You are viewing a plain text version of this content. The canonical link for it is here.
Posted to issues@spark.apache.org by "Henri DF (JIRA)" <ji...@apache.org> on 2015/12/01 03:15:11 UTC
[jira] [Comment Edited] (SPARK-11941) JSON representation of nested StructTypes could be more uniform

    [ https://issues.apache.org/jira/browse/SPARK-11941?page=com.atlassian.jira.plugin.system.issuetabpanels:comment-tabpanel&focusedCommentId=15032931#comment-15032931 ] 

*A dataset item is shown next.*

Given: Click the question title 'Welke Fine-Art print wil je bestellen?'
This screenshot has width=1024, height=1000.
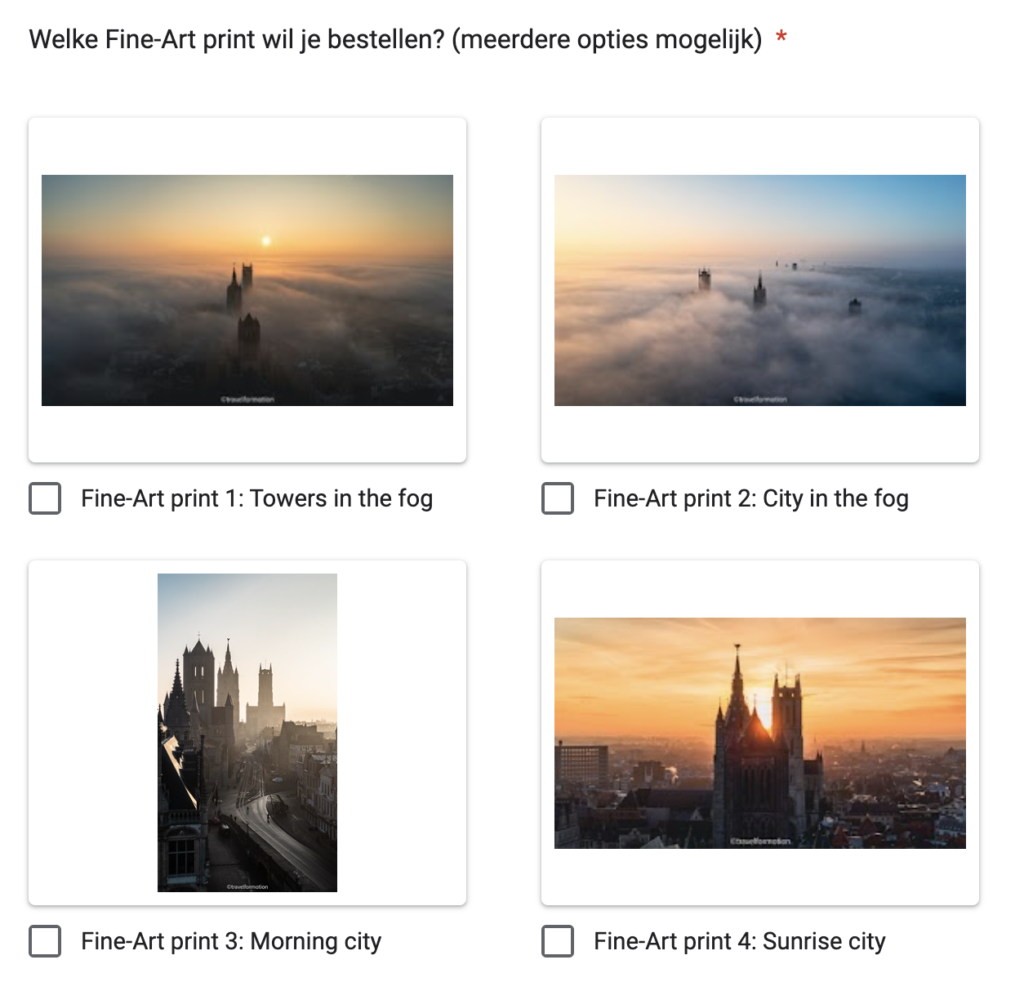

Henri DF edited comment on SPARK-11941 at 12/1/15 2:14 AM:
-----------------------------------------------------------

I think "might be nicer if it was flat' is a bit of an understatement  

The current representation isn't of much use with nested structs. If it's hard to fix, wouldn't it be better to make this private rather than leave exposed it in its current state? 


was (Author: henridf):
I think "might be nicer if it was flat' is a bit of an understatement  

The current representation isn't of much use with nested structs. If it's hard to fix, would it be better to remove this than leave it in its current state? 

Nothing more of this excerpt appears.